> Problem: Please reproduce every line of the material below without any changes.
-------- Records provided
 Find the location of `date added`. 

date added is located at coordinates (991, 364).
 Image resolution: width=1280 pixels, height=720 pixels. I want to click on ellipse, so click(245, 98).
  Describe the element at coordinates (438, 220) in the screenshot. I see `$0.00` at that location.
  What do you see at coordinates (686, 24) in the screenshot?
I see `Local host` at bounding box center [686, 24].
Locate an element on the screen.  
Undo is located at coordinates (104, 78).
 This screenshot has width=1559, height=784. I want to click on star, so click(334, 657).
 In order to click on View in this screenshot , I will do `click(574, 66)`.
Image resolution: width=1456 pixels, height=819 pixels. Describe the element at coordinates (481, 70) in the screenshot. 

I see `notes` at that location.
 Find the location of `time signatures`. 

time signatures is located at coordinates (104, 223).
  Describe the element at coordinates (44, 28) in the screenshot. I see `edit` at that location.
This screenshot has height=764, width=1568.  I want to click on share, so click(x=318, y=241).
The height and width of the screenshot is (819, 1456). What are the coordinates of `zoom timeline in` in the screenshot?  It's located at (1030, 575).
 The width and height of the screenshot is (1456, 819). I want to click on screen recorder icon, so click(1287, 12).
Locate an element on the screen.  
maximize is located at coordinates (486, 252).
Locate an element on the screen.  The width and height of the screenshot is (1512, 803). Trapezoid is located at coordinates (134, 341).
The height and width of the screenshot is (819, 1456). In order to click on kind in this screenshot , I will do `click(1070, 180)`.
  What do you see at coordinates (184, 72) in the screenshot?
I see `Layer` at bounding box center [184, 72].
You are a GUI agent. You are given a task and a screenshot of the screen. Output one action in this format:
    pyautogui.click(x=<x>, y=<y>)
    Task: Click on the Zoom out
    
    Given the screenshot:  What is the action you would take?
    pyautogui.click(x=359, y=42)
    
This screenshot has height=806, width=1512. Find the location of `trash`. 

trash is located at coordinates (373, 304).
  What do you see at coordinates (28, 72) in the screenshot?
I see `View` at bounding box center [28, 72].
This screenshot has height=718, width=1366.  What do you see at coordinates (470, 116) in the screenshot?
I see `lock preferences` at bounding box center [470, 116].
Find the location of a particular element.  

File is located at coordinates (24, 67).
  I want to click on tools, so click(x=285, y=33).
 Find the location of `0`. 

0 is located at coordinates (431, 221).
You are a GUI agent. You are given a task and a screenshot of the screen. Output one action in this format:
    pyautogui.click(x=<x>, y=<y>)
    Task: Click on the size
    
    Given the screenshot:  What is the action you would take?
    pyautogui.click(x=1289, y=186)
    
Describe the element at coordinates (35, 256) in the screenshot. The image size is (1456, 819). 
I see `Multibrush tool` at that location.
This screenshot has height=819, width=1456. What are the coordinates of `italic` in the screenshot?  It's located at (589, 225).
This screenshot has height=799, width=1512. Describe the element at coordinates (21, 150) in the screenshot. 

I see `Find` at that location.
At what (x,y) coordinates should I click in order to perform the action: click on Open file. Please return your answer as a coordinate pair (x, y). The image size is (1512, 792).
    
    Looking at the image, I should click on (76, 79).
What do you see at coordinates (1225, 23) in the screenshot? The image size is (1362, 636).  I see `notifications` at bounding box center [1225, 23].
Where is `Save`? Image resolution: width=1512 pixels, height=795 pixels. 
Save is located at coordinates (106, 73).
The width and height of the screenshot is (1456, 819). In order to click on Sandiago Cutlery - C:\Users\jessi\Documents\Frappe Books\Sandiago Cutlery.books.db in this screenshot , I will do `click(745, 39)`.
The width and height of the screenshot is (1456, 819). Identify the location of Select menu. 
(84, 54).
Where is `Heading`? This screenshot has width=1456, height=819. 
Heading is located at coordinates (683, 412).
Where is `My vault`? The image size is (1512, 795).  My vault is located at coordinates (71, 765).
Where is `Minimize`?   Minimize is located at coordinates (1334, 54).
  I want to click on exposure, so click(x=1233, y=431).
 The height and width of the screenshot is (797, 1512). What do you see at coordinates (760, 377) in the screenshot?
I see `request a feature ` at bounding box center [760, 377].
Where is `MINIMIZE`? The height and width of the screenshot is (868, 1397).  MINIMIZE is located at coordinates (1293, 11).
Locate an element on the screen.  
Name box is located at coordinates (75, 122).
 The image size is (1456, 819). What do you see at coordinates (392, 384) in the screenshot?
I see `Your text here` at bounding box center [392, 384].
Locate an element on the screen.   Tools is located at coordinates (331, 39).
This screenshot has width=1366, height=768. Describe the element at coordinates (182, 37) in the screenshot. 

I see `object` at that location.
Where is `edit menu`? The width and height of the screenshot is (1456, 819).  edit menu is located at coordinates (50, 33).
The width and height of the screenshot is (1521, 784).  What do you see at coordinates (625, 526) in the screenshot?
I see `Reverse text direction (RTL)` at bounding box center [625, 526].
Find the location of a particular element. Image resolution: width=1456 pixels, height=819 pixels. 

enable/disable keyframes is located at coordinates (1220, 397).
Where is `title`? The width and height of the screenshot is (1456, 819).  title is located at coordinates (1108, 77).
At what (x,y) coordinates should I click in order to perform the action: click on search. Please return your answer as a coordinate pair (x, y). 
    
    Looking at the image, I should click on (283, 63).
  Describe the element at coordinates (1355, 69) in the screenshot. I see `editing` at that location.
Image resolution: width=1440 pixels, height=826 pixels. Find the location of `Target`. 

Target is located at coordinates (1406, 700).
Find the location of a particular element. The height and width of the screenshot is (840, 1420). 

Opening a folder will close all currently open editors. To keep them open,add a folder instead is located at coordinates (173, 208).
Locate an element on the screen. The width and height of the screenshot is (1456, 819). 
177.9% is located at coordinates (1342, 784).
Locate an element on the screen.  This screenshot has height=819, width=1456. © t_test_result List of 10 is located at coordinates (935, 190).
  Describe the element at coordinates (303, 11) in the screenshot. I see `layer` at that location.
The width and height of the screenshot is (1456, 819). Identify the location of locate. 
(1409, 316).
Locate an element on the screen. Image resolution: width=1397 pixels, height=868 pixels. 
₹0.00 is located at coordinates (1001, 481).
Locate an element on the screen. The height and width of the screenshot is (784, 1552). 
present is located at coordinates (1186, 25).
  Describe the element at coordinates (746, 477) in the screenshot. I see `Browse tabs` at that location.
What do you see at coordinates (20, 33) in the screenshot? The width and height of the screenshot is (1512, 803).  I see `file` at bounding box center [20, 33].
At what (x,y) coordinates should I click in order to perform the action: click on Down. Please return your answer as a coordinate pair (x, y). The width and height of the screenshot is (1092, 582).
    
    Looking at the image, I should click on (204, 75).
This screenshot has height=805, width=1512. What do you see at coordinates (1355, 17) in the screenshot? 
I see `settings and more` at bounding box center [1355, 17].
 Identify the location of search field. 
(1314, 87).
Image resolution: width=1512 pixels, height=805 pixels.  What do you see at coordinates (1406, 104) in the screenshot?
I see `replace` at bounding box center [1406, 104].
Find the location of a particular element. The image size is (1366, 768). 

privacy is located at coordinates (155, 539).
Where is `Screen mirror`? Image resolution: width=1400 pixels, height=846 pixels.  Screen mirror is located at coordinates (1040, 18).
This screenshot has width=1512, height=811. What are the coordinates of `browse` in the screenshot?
----------------
> Written reply:
 Find the location of `date added`. 

date added is located at coordinates (991, 364).
 Image resolution: width=1280 pixels, height=720 pixels. I want to click on ellipse, so click(245, 98).
  Describe the element at coordinates (438, 220) in the screenshot. I see `$0.00` at that location.
  What do you see at coordinates (686, 24) in the screenshot?
I see `Local host` at bounding box center [686, 24].
Locate an element on the screen.  
Undo is located at coordinates (104, 78).
 This screenshot has width=1559, height=784. I want to click on star, so click(334, 657).
 In order to click on View in this screenshot , I will do `click(574, 66)`.
Image resolution: width=1456 pixels, height=819 pixels. Describe the element at coordinates (481, 70) in the screenshot. 

I see `notes` at that location.
 Find the location of `time signatures`. 

time signatures is located at coordinates (104, 223).
  Describe the element at coordinates (44, 28) in the screenshot. I see `edit` at that location.
This screenshot has height=764, width=1568.  I want to click on share, so click(x=318, y=241).
The height and width of the screenshot is (819, 1456). What are the coordinates of `zoom timeline in` in the screenshot?  It's located at (1030, 575).
 The width and height of the screenshot is (1456, 819). I want to click on screen recorder icon, so click(1287, 12).
Locate an element on the screen.  
maximize is located at coordinates (486, 252).
Locate an element on the screen.  The width and height of the screenshot is (1512, 803). Trapezoid is located at coordinates (134, 341).
The height and width of the screenshot is (819, 1456). In order to click on kind in this screenshot , I will do `click(1070, 180)`.
  What do you see at coordinates (184, 72) in the screenshot?
I see `Layer` at bounding box center [184, 72].
You are a GUI agent. You are given a task and a screenshot of the screen. Output one action in this format:
    pyautogui.click(x=<x>, y=<y>)
    Task: Click on the Zoom out
    
    Given the screenshot:  What is the action you would take?
    pyautogui.click(x=359, y=42)
    
This screenshot has height=806, width=1512. Find the location of `trash`. 

trash is located at coordinates (373, 304).
  What do you see at coordinates (28, 72) in the screenshot?
I see `View` at bounding box center [28, 72].
This screenshot has height=718, width=1366.  What do you see at coordinates (470, 116) in the screenshot?
I see `lock preferences` at bounding box center [470, 116].
Find the location of a particular element.  

File is located at coordinates (24, 67).
  I want to click on tools, so click(x=285, y=33).
 Find the location of `0`. 

0 is located at coordinates (431, 221).
You are a GUI agent. You are given a task and a screenshot of the screen. Output one action in this format:
    pyautogui.click(x=<x>, y=<y>)
    Task: Click on the size
    
    Given the screenshot:  What is the action you would take?
    pyautogui.click(x=1289, y=186)
    
Describe the element at coordinates (35, 256) in the screenshot. The image size is (1456, 819). 
I see `Multibrush tool` at that location.
This screenshot has height=819, width=1456. What are the coordinates of `italic` in the screenshot?  It's located at (589, 225).
This screenshot has height=799, width=1512. Describe the element at coordinates (21, 150) in the screenshot. 

I see `Find` at that location.
At what (x,y) coordinates should I click in order to perform the action: click on Open file. Please return your answer as a coordinate pair (x, y). The image size is (1512, 792).
    
    Looking at the image, I should click on (76, 79).
What do you see at coordinates (1225, 23) in the screenshot? The image size is (1362, 636).  I see `notifications` at bounding box center [1225, 23].
Where is `Save`? Image resolution: width=1512 pixels, height=795 pixels. 
Save is located at coordinates (106, 73).
The width and height of the screenshot is (1456, 819). In order to click on Sandiago Cutlery - C:\Users\jessi\Documents\Frappe Books\Sandiago Cutlery.books.db in this screenshot , I will do `click(745, 39)`.
The width and height of the screenshot is (1456, 819). Identify the location of Select menu. 
(84, 54).
Where is `Heading`? This screenshot has width=1456, height=819. 
Heading is located at coordinates (683, 412).
Where is `My vault`? The image size is (1512, 795).  My vault is located at coordinates (71, 765).
Where is `Minimize`?   Minimize is located at coordinates (1334, 54).
  I want to click on exposure, so click(x=1233, y=431).
 The height and width of the screenshot is (797, 1512). What do you see at coordinates (760, 377) in the screenshot?
I see `request a feature ` at bounding box center [760, 377].
Where is `MINIMIZE`? The height and width of the screenshot is (868, 1397).  MINIMIZE is located at coordinates (1293, 11).
Locate an element on the screen.  
Name box is located at coordinates (75, 122).
 The image size is (1456, 819). What do you see at coordinates (392, 384) in the screenshot?
I see `Your text here` at bounding box center [392, 384].
Locate an element on the screen.   Tools is located at coordinates (331, 39).
This screenshot has width=1366, height=768. Describe the element at coordinates (182, 37) in the screenshot. 

I see `object` at that location.
Where is `edit menu`? The width and height of the screenshot is (1456, 819).  edit menu is located at coordinates (50, 33).
The width and height of the screenshot is (1521, 784).  What do you see at coordinates (625, 526) in the screenshot?
I see `Reverse text direction (RTL)` at bounding box center [625, 526].
Find the location of a particular element. Image resolution: width=1456 pixels, height=819 pixels. 

enable/disable keyframes is located at coordinates (1220, 397).
Where is `title`? The width and height of the screenshot is (1456, 819).  title is located at coordinates (1108, 77).
At what (x,y) coordinates should I click in order to perform the action: click on search. Please return your answer as a coordinate pair (x, y). 
    
    Looking at the image, I should click on (283, 63).
  Describe the element at coordinates (1355, 69) in the screenshot. I see `editing` at that location.
Image resolution: width=1440 pixels, height=826 pixels. Find the location of `Target`. 

Target is located at coordinates (1406, 700).
Find the location of a particular element. The height and width of the screenshot is (840, 1420). 

Opening a folder will close all currently open editors. To keep them open,add a folder instead is located at coordinates (173, 208).
Locate an element on the screen. The width and height of the screenshot is (1456, 819). 
177.9% is located at coordinates (1342, 784).
Locate an element on the screen.  This screenshot has height=819, width=1456. © t_test_result List of 10 is located at coordinates (935, 190).
  Describe the element at coordinates (303, 11) in the screenshot. I see `layer` at that location.
The width and height of the screenshot is (1456, 819). Identify the location of locate. 
(1409, 316).
Locate an element on the screen. Image resolution: width=1397 pixels, height=868 pixels. 
₹0.00 is located at coordinates (1001, 481).
Locate an element on the screen. The height and width of the screenshot is (784, 1552). 
present is located at coordinates (1186, 25).
  Describe the element at coordinates (746, 477) in the screenshot. I see `Browse tabs` at that location.
What do you see at coordinates (20, 33) in the screenshot? The width and height of the screenshot is (1512, 803).  I see `file` at bounding box center [20, 33].
At what (x,y) coordinates should I click in order to perform the action: click on Down. Please return your answer as a coordinate pair (x, y). The width and height of the screenshot is (1092, 582).
    
    Looking at the image, I should click on (204, 75).
This screenshot has height=805, width=1512. What do you see at coordinates (1355, 17) in the screenshot? 
I see `settings and more` at bounding box center [1355, 17].
 Identify the location of search field. 
(1314, 87).
Image resolution: width=1512 pixels, height=805 pixels.  What do you see at coordinates (1406, 104) in the screenshot?
I see `replace` at bounding box center [1406, 104].
Find the location of a particular element. The image size is (1366, 768). 

privacy is located at coordinates (155, 539).
Where is `Screen mirror`? Image resolution: width=1400 pixels, height=846 pixels.  Screen mirror is located at coordinates (1040, 18).
This screenshot has width=1512, height=811. What are the coordinates of `browse` in the screenshot?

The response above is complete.